Write out each record exactly and skip every image.

Provided records START

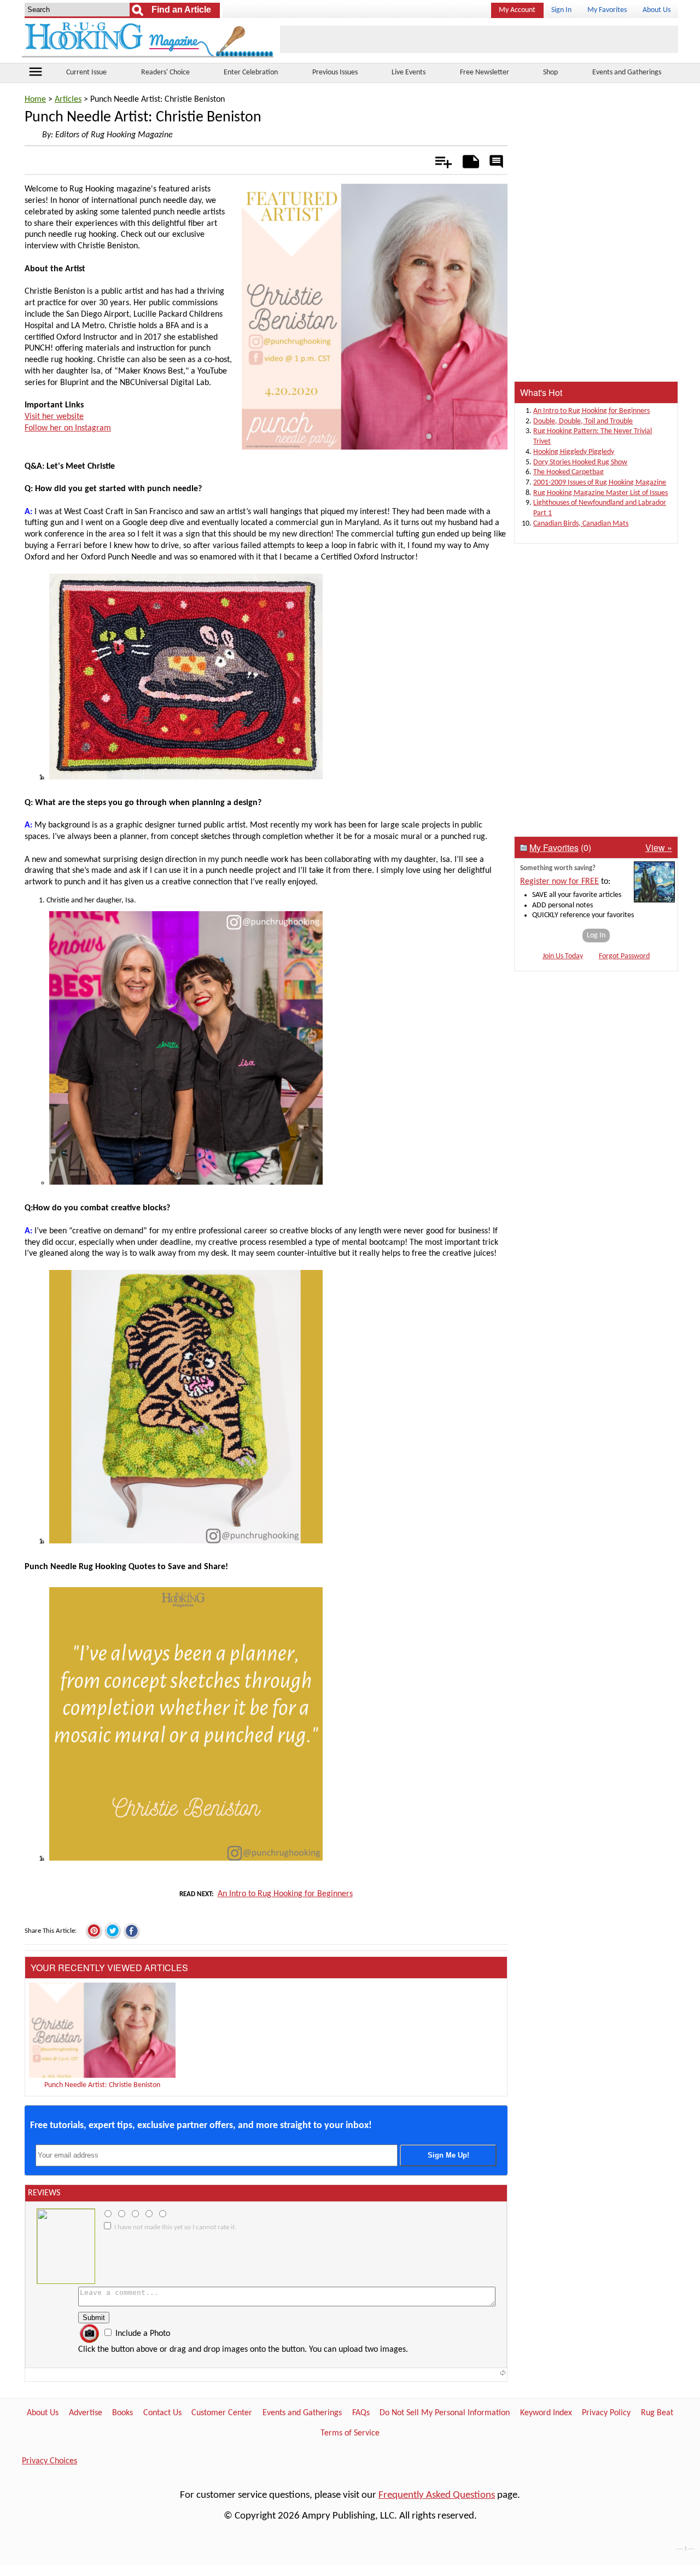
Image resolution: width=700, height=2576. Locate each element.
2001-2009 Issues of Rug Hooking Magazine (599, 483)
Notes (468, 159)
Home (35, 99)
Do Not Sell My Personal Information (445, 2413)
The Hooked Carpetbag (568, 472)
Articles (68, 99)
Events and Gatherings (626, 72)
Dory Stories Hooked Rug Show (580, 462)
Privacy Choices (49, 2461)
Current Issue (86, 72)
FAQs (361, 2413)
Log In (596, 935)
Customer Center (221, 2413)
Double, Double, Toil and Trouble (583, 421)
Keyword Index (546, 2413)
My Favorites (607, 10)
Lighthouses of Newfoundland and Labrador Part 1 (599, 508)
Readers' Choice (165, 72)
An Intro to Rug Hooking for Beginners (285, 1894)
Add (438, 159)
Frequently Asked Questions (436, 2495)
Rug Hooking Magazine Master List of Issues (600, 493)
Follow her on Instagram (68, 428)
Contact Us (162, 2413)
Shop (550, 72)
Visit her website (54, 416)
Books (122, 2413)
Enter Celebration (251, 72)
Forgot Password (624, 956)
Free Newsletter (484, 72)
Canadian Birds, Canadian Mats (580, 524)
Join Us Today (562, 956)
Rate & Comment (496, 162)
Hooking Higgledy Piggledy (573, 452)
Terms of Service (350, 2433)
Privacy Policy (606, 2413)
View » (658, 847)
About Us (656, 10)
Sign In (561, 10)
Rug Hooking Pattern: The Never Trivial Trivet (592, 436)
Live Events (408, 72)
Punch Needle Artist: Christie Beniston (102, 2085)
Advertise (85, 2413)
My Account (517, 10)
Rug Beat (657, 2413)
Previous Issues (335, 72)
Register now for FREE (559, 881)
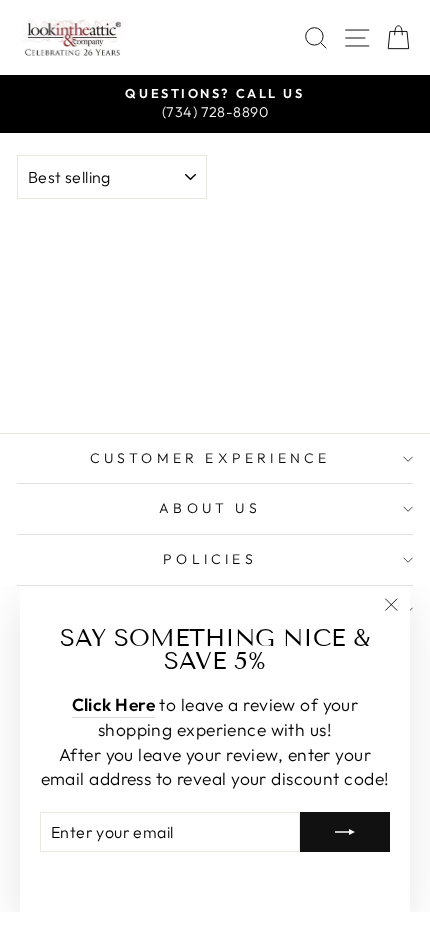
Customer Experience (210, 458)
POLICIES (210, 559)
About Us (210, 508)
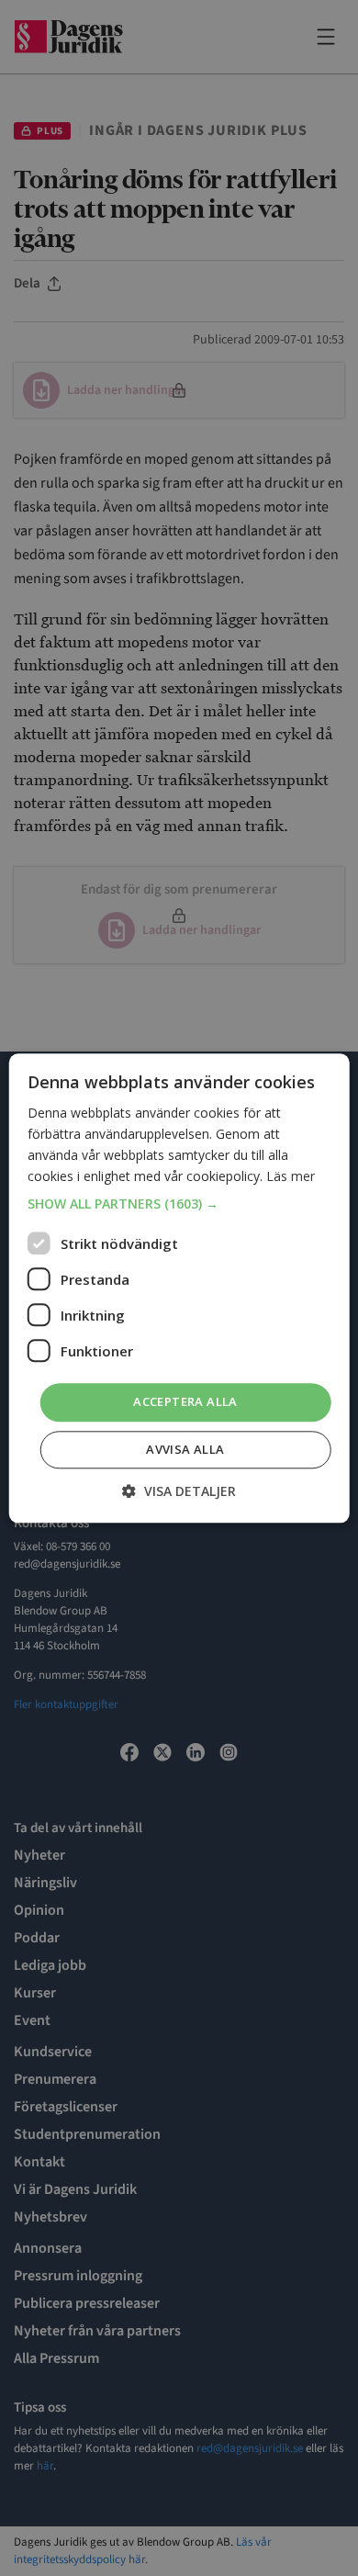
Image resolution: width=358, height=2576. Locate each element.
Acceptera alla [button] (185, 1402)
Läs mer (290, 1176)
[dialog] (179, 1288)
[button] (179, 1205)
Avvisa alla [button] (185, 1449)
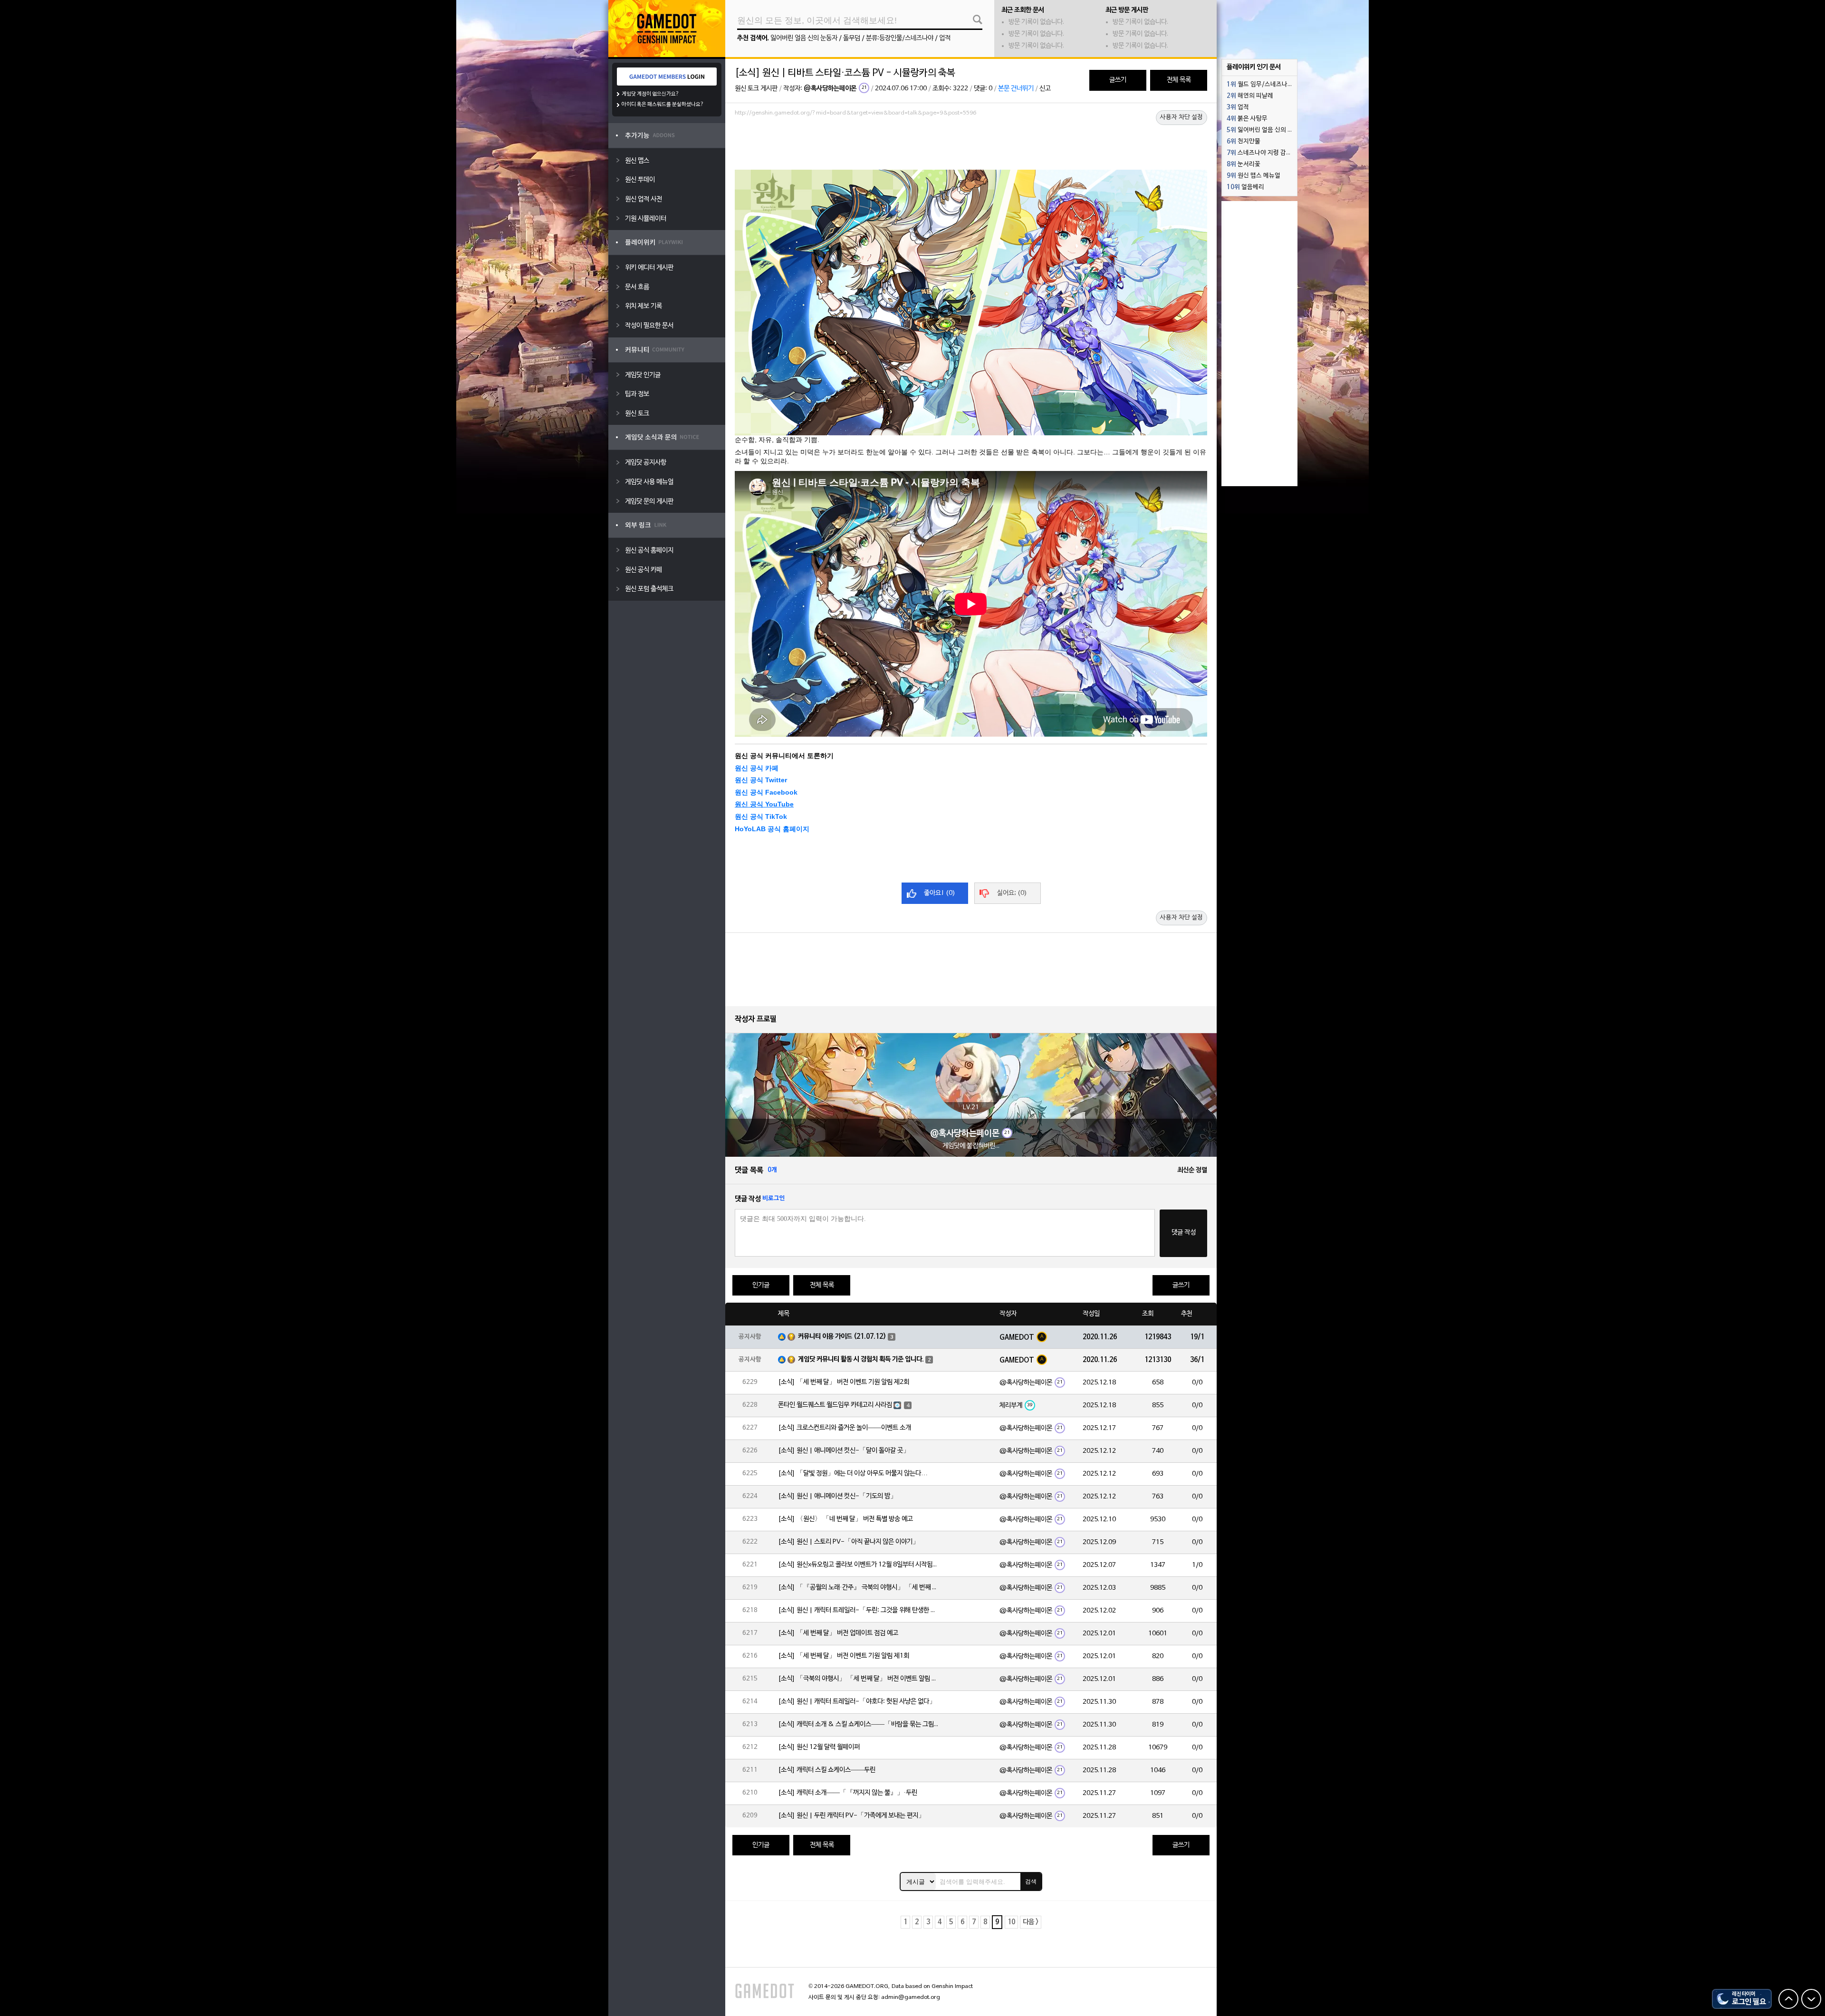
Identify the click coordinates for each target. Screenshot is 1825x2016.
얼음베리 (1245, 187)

Provided records END

▸ **Response to this task**
Image resolution: width=700, height=2576. Locate each element.
2001-2009 Issues of Rug Hooking Magazine (599, 483)
Notes (468, 159)
Home (35, 99)
Do Not Sell My Personal Information (445, 2413)
The Hooked Carpetbag (568, 472)
Articles (68, 99)
Events and Gatherings (626, 72)
Dory Stories Hooked Rug Show (580, 462)
Privacy Choices (49, 2461)
Current Issue (86, 72)
FAQs (361, 2413)
Log In (596, 935)
Customer Center (221, 2413)
Double, Double, Toil and Trouble (583, 421)
Keyword Index (546, 2413)
My Favorites (607, 10)
Lighthouses of Newfoundland and Labrador Part 1 (599, 508)
Readers' Choice (165, 72)
An Intro to Rug Hooking for Beginners (285, 1894)
Add (438, 159)
Frequently Asked Questions (436, 2495)
Rug Hooking Magazine Master List of Issues (600, 493)
Follow her on Instagram (68, 428)
Contact Us (162, 2413)
Shop (550, 72)
Visit her website (54, 416)
Books (122, 2413)
Enter Celebration (251, 72)
Forgot Password (624, 956)
Free Newsletter (484, 72)
Canadian Birds, Canadian Mats (580, 524)
Join Us Today (562, 956)
Rate & Comment (496, 162)
Hooking Higgledy Piggledy (573, 452)
Terms of Service (350, 2433)
Privacy Policy (606, 2413)
View » (658, 847)
About Us (656, 10)
Sign In (561, 10)
Rug Hooking Pattern: The Never Trivial Trivet (592, 436)
Live Events (408, 72)
Punch Needle Artist: Christie Beniston (102, 2085)
Advertise (85, 2413)
My Account (517, 10)
Rug Beat (657, 2413)
Previous Issues (335, 72)
Register now for FREE (559, 881)
Customer Experience (210, 458)
POLICIES (210, 559)
About Us (210, 508)
Image resolution: width=358, height=2576. Locate each element.
Acceptera alla [button] (185, 1402)
Läs mer (290, 1176)
[dialog] (179, 1288)
[button] (179, 1205)
Avvisa alla [button] (185, 1449)
Identify the click coordinates for each target. Screenshot is 1825x2016.
얼음베리 (1245, 187)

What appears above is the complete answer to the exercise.